→ **Your goal**
From the data that follows, print exactly the lines starting at the one containing "Instruction: Click the" and ending at the one containing "Expand the New submenu arrow"; include both of them and nothing more.

→ **Material for this task**

________________________________________

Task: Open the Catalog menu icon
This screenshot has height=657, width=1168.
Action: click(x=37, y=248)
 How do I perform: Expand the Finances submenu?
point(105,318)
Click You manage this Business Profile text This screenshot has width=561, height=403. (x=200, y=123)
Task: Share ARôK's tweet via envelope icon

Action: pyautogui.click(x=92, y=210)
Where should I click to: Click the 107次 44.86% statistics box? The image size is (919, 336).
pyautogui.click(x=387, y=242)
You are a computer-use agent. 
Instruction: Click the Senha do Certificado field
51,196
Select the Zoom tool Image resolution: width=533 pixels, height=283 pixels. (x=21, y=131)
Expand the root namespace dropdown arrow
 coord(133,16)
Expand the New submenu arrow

________________________________________

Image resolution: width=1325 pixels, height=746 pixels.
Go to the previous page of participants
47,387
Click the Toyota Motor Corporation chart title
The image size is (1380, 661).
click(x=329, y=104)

________________________________________

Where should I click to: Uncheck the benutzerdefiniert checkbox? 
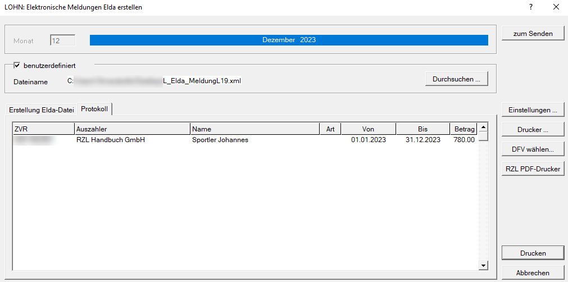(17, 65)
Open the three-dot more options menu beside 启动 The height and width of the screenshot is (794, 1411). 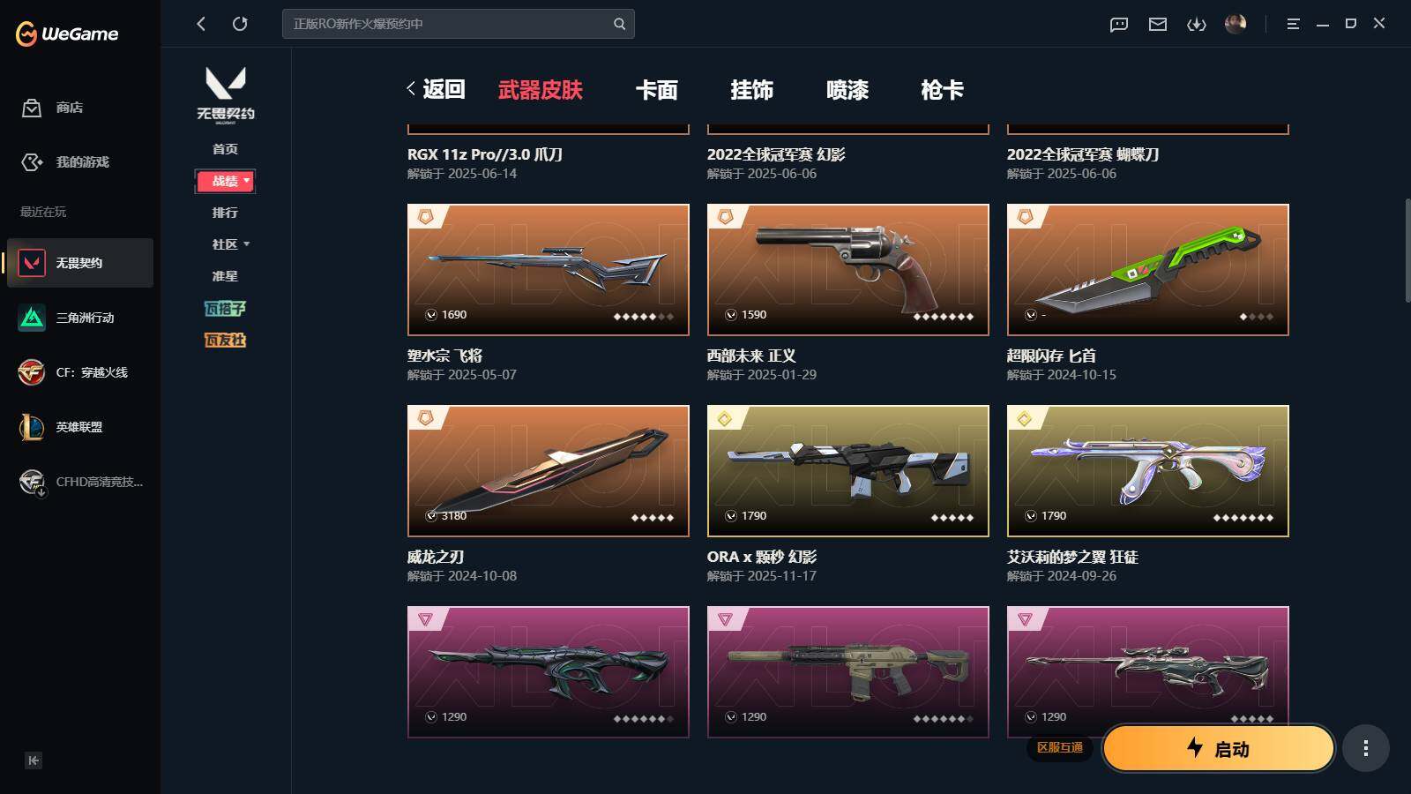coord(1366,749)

________________________________________

→ **Task response**
Instruction: Click the Senha do Certificado field
51,196
Select the Zoom tool Image resolution: width=533 pixels, height=283 pixels. (x=21, y=131)
Expand the root namespace dropdown arrow
 coord(133,16)
Expand the New submenu arrow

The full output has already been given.